Image Credit: Spotify

Oskar Stål, the Vice President of Personalization at Spotify talks about how Spotify recommends listeners new songs based on those they love.

In an interview with Spotify For the Record, Oskar Stål talked about how personlization came to Spotify, how it works and where it’s going in the future. When the service launched 15 years ago, Spotify functioned more like a library, letting users find and play the songs they already knew and loved, but with tens of million of tracks available on-demand, streaming opened up possibilities that the online music stores before them could never have done.

Perhaps the best examples of personalization and a favourite feature among fans are Spotify’s discovery playlists Discover Weekly and Release Radar. Updated every Monday, Discover Weekly is a collection of unheard songs based on the songs you love, while Release Radar, updated every Friday, is a collection of new songs from the artists you love. Both playlists are perfect for finding new music tailored to you. But personalization on Spotify doesn’t end there. The music streaming service has personalization baked into the experience from the home page the moment you sign up.

Spotify are constantly working on new and exciting ways to implement personalization across the platform. Launched earlier this year and updated daily, Spotify Mixes is a hub of playlists sorted into genres, artists and decades that you’ve shown an interest in. Each playlist is full of songs you love and the ones Spotify thinks you’ll love. Launched just last month, Spotify Blend merges two listeners’ taste profiles to form a playlist updated daily that combines the favourite tunes of both users. The most recent feature Spotify Enhanced is a toggle that adds suggested new songs that fit well into your custom-made playlist.

Image Credit: Spotify

Perhaps you’re a 46-year-old dad with three kids and no time to discover music by yourself, or a student looking for inspiration. It’s most helpful when you’re served something up and know it will be a mix of what you like and what you might like. Then you’ll stay for more.

If we really wanted to make you stay on the app three more minutes, we would play your favorite song. All we’d ever have to do is play your favorite 20 songs on a loop. But that would mean you’re not discovering anything, and you’d eventually get tired and bored of the audio experience.

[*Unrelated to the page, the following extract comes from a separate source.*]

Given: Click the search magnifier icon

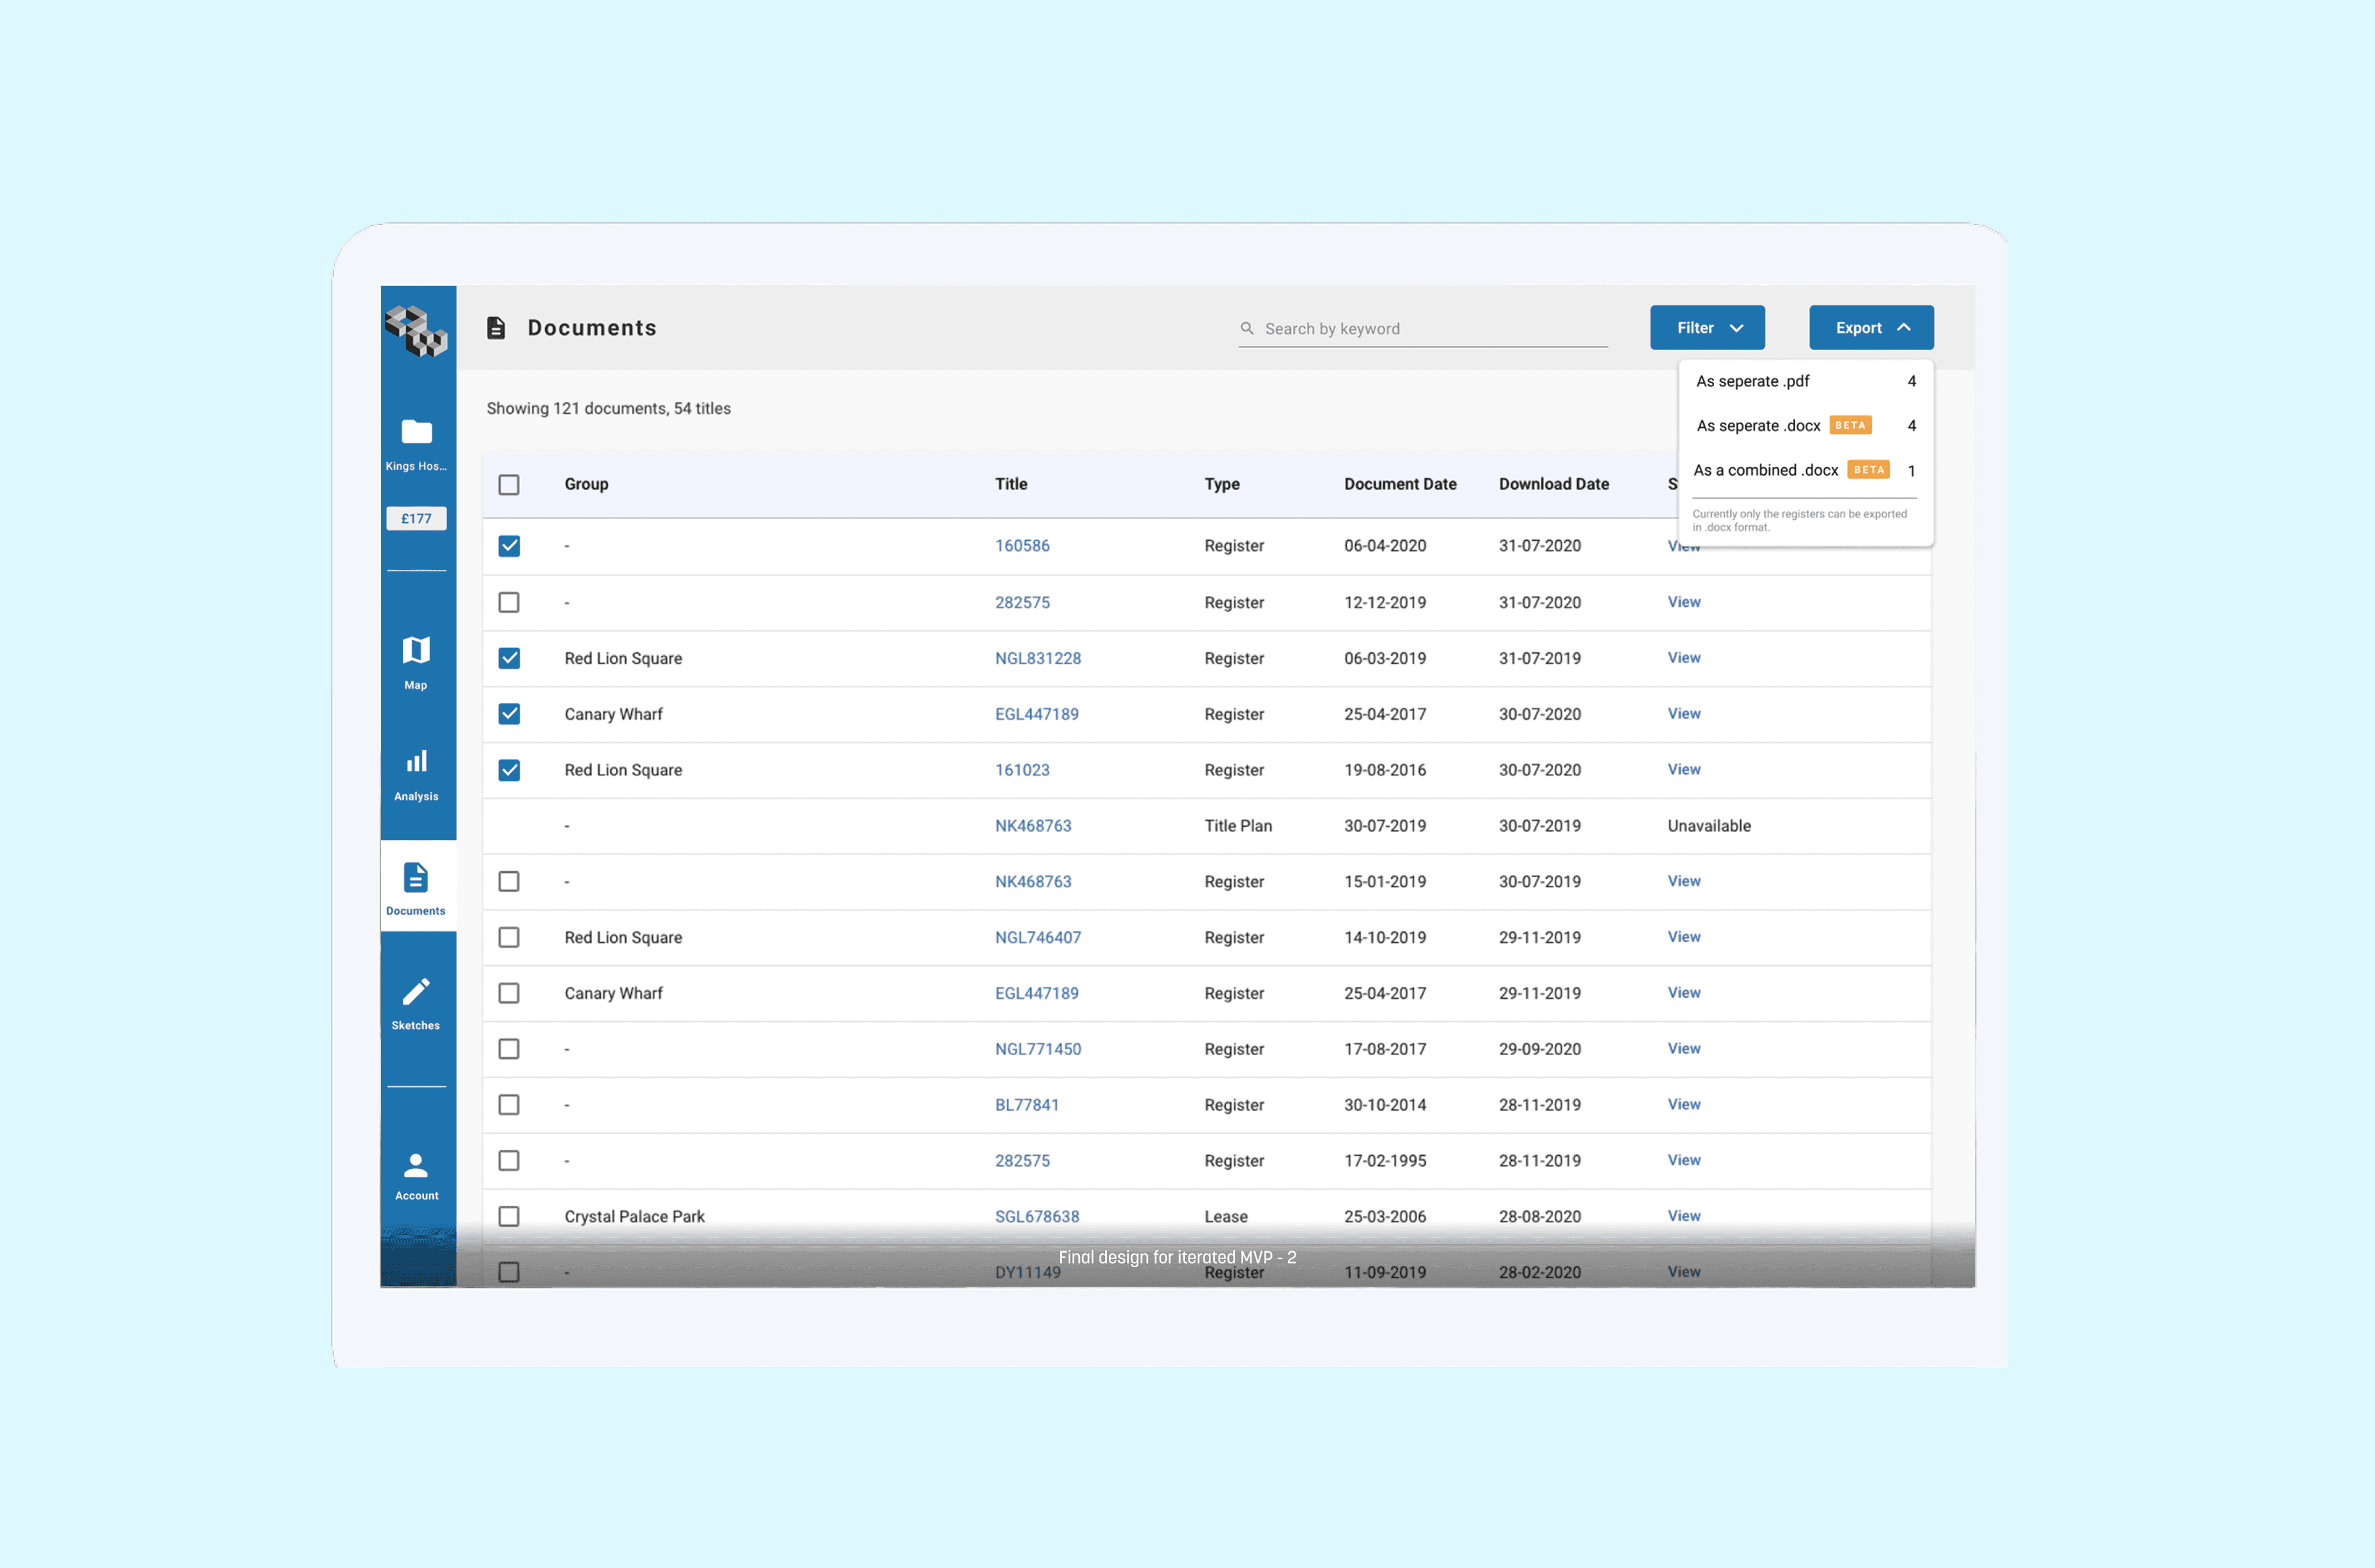Looking at the screenshot, I should click(1247, 329).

Oskar Stål, Vice President of Personalization, Spotify
Image Credit: Spotify

Personalization goes deeper, with editorial curated playlists offering up the perfect playlist for every occasion without have to trawl through endless songs.

Songs to Sing in the Car might not look personalized, but it is. Each person is seeing music that fits that categorization, but that is also in line with what they enjoy listening to. In fact, there isn’t just one Spotify experience. There’s more like 365 million different experiences—one for each user—that’s deeply personalized to their wants and needs.

Oskar Stål, Vice President of Personalization, Spotify

How does personalization on Spotify work?

Personalization on Spotify uses machine learning. Improving over time, each song is recommended using a complex code-based system with thousands of inputs.

Imagine you and another person have similar music tastes. You have four of the same top artists, but your fifth artists are different. We would take those two near-matches and think, ‘Hmm, maybe each person would like the other’s fifth artist’ and suggest it. Now imagine that process happening at scale—not just one-on-one, but thousands, millions of connections and preferences being considered instantaneously, and always updating. Every day, half a trillion events, whether they are searches, listens, or likes, take place on Spotify, powering and guiding our machine learning system.

Breakthroughs in machine learning have really allowed us to rethink how we can help users discover new audio content. While in many instances machine learning has remained focused on solving for the immediate click—‘You like this song. Let me offer you more of the same kind of music’—we’re now able to better understand content and the ways listeners and creators relate to it.

Oskar Stål, Vice President of Personalization, Spotify

The future of personalization at Spotify

As they continue to dominate the market, Spotify sees opportunities for further personalization in podcasts. However Spotify stress it’s much harder to gage whether listeners are enjoying a show or episode as it takes longer than the typical 20 seconds it takes for most to judge a song.

We’re investing heavily in developing the world’s best-recommendation algorithms to power connections between podcasters and listeners. We already have a really good system in place thanks to over 10 years recommending music, and it turns out that we can even predict what kinds of podcasts a listener might enjoy based on their taste in music.

Oskar Stål, Vice President of Personalization, Spotify

Personalization on Spotify doesn’t only benefit the listener. Spotify provides a fantastic opportunity for smaller artists to break into the mainstream and develop a global audience.

Personalization is really a two-way street. The insights we’ve gathered allow us to see that there might be a Finnish artist who has music that would be a hit in Latin America. And we have the opportunity to bring that music to those listeners in Latin America through our personalization channels. This then introduces the artist to a more global audience that might not have been able to discover them on their own.

Personalization is essential to the listening experience. What we’re really working towards is creating a more holistic understanding of listeners by optimising for long-term satisfaction rather than for short-term clicks, offering them a more fulfilling content diet. Listeners are on a journey of discovery, and we want to help them have the best experience as they discover the millions of audio content available on Spotify.